This Notebook was part of a challenge, the capstone project of Summer Analytics, a primer course on Data Science, conducted by the Consulting and Analytics Club of IIT Guwahati in the summers.
DeltaX provided the dataset is the pioneering cross-channel digital advertising platform. The cloud-based platform leverages big data, user behaviour, and machine learning algorithms to improve performance across the business funnel of advertisers.
The goal was to predict the revenue from Test data with a low RMSE score.
The published notebook can be found here.
To predict an ad's future performance (revenue) between March 1st and March 15th.
- date: the date on which the ad was made live
- campaign: campaign number
- adgroup: adgroup number
- ad: ad number
- impressions - Number of time the ad was shown
- clicks - Number of time the ad clicked shown
- cost - Amount spent to show ad
- conversions - Number of transactions received
- revenue: revenue generated from the ad
I utilized Python as the primary programming language, employing libraries such as Pandas, Numpy, Matplotlib, Seaborn, and Sklearn for comprehensive data analysis and machine learning.
The notebook began with an in-depth Exploratory Data Analysis (EDA) to assess the dataset, identify key patterns, visualize distributions, and uncover insights that would guide the modelling process.
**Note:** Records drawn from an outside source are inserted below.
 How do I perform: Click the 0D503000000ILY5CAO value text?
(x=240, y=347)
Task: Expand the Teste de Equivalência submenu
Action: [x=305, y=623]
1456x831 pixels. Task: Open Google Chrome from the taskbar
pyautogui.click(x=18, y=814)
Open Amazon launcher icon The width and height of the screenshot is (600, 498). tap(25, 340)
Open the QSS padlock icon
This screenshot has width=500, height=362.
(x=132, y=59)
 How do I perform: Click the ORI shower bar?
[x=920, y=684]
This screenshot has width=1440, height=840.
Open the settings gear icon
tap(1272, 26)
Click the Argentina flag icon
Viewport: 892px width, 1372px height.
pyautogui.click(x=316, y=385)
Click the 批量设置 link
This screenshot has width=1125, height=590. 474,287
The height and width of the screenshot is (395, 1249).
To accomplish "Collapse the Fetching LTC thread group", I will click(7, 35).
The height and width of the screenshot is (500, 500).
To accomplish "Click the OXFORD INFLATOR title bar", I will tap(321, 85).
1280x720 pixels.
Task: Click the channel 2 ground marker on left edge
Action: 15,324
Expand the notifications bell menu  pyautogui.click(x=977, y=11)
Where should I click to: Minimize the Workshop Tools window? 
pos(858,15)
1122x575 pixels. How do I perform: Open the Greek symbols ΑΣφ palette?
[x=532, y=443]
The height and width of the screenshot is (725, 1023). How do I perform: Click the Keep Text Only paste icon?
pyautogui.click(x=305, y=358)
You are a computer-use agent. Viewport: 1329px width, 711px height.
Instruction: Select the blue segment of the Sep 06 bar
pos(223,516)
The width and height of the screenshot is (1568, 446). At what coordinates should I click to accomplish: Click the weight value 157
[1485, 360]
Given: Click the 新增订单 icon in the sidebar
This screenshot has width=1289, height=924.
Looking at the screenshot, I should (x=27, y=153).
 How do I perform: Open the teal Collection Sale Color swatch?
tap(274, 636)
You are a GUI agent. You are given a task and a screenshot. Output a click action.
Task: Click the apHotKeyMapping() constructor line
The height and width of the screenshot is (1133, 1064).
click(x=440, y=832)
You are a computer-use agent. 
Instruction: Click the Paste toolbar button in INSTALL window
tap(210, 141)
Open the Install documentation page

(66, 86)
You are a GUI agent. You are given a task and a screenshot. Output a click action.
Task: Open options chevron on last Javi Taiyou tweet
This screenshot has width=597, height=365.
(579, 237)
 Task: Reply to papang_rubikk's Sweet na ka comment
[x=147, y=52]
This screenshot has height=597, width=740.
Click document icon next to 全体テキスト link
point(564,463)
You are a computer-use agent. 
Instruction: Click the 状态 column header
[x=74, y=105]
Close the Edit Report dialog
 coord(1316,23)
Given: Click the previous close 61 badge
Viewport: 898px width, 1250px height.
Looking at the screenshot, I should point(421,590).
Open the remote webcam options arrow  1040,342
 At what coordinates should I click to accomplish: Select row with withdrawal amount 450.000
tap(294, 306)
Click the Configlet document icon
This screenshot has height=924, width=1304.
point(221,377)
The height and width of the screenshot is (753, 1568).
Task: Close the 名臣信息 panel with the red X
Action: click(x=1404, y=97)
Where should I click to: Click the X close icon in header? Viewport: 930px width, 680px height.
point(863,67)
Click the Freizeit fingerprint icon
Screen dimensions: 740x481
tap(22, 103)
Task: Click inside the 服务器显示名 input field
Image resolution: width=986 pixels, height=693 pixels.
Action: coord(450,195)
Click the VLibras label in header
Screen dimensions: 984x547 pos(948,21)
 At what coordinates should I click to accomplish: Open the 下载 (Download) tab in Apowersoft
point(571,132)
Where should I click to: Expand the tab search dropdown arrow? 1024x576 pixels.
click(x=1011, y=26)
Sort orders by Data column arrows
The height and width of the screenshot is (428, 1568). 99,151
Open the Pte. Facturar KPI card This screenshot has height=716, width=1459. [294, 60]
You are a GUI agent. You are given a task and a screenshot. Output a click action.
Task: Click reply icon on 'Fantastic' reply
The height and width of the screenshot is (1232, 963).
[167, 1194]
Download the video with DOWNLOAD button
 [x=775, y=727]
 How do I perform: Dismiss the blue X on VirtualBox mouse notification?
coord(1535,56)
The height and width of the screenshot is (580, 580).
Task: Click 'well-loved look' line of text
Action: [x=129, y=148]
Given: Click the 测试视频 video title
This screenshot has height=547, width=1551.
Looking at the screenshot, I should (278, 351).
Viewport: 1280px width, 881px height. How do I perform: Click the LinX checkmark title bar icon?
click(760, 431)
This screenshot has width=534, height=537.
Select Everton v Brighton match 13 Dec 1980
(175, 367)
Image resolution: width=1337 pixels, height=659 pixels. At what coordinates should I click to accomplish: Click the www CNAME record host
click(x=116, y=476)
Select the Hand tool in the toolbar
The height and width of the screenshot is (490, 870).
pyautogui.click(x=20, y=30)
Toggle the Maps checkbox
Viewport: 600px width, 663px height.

Data preprocessing steps were meticulously executed, normalizing data, and encoding categorical variables to ensure the dataset was in optimal shape for analysis.
I employed feature engineering techniques to develop additional variables that could enhance the predictive power of the model. Following this, a regression tree model was implemented to predict revenue. The modelling process included careful tuning and hyperparameter optimization, leading to the final model achieving a Root Mean Squared Error (RMSE) score of 106.65 on the testing dataset. This result demonstrates the model's effectiveness and accuracy in making revenue predictions.
The entire workflow is documented in the Google Colab, detailing each step taken and the insights gained throughout the competition.